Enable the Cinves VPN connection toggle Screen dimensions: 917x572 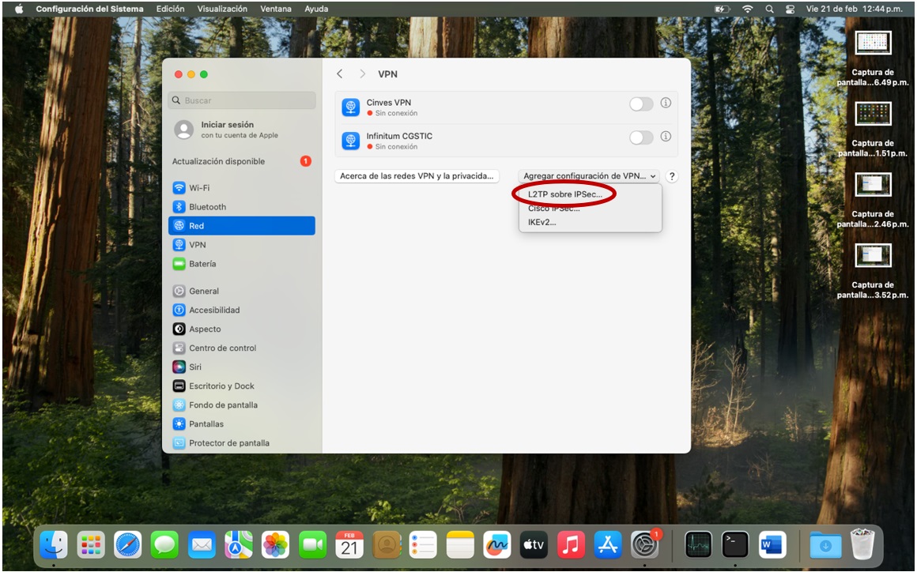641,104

━━━━━━━━━━━━━━━━━━━━━━━━━━━━━━

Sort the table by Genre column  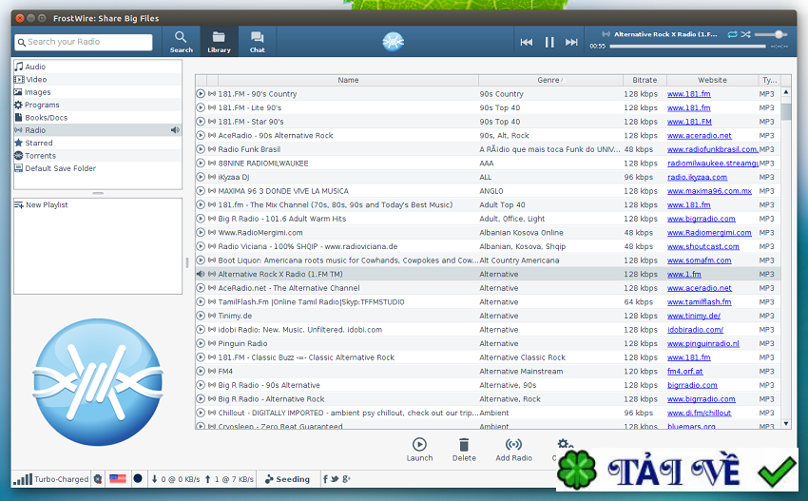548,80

━━━━━━━━━━━━━━━━━━━━━━━━━━━━━━

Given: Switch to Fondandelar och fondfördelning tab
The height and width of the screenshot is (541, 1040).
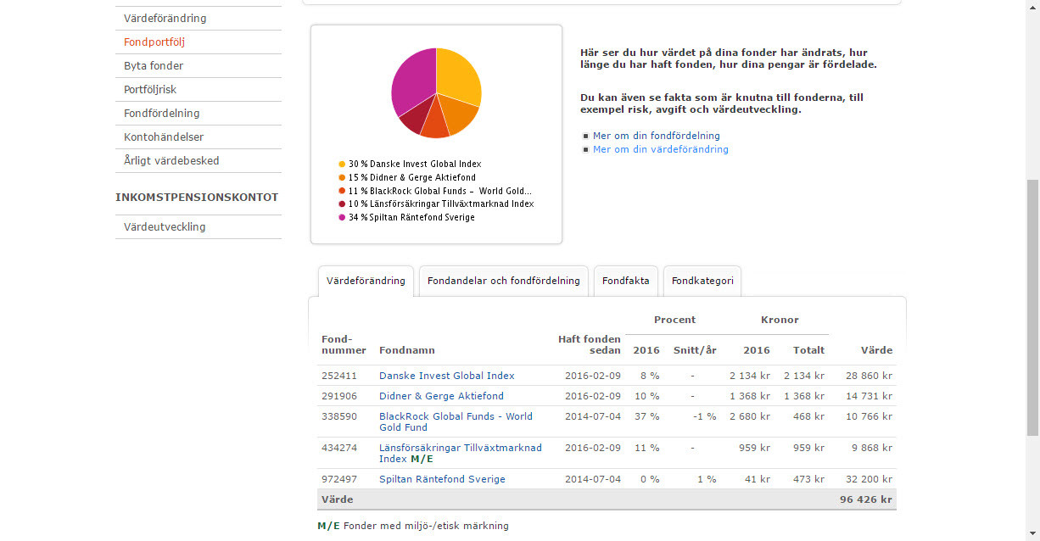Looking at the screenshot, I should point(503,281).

━━━━━━━━━━━━━━━━━━━━━━━━━━━━━━

(Exercise requirements)
Repeat the lines verbatim, starting with the line containing "Given: Switch to" and going on through the line containing "Looking at the", leaving out the pictures.

(Response below)
Given: Switch to Fondandelar och fondfördelning tab
The height and width of the screenshot is (541, 1040).
Looking at the screenshot, I should point(503,281).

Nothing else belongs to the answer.